- Work instructions
Rewrite the lines below, changing "search input" to "search field" and leaving everything else as it is. Leave the pictures out of your answer.
· · · · ·
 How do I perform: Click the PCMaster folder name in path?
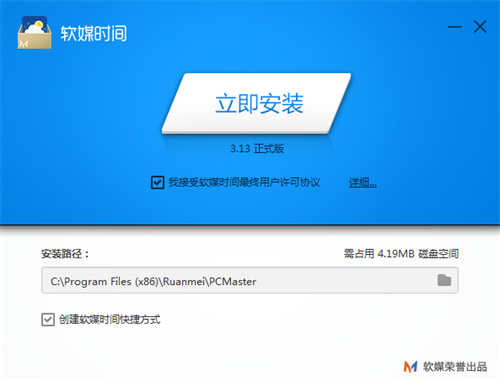[x=233, y=282]
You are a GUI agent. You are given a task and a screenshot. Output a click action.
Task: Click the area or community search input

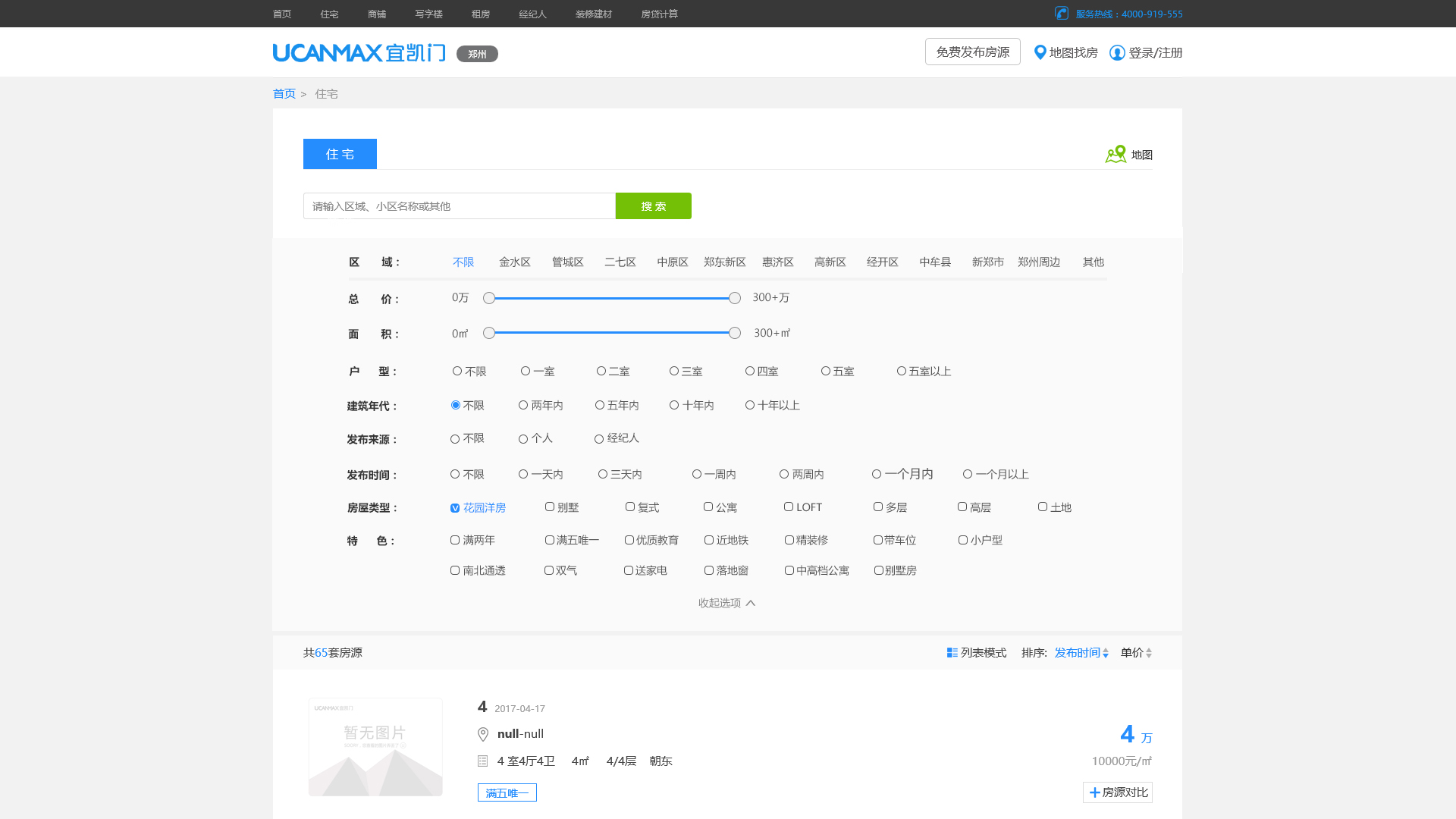(x=459, y=206)
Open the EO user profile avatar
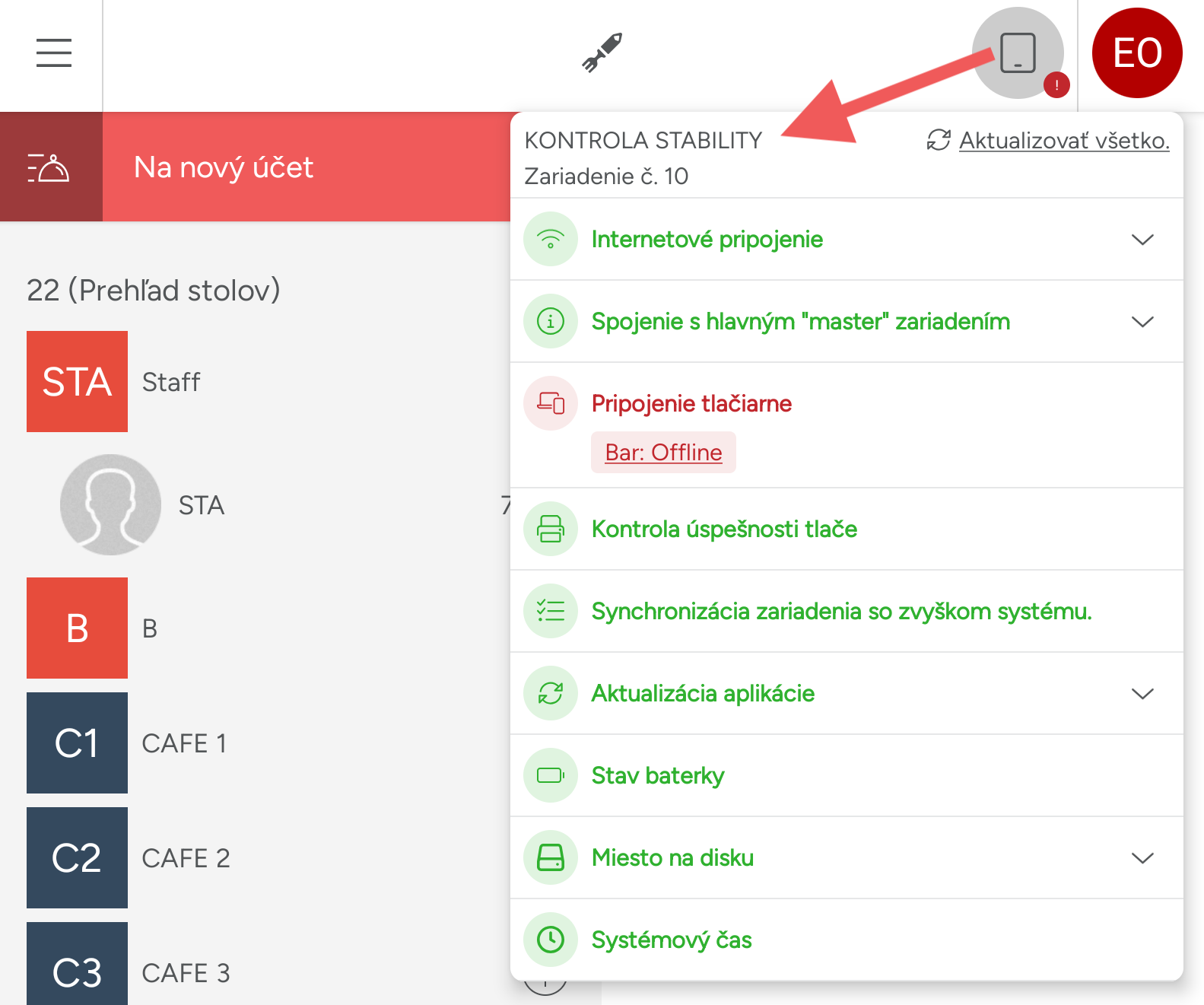Image resolution: width=1204 pixels, height=1005 pixels. 1137,53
· · · · ·
- Full solution
 How do I perform: Click the PCMaster folder name in path?
[x=233, y=282]
You are a GUI agent. You are given a task and a screenshot. Output a click action.
Task: Click the area or community search field

(x=459, y=206)
Open the EO user profile avatar
Image resolution: width=1204 pixels, height=1005 pixels. 1137,53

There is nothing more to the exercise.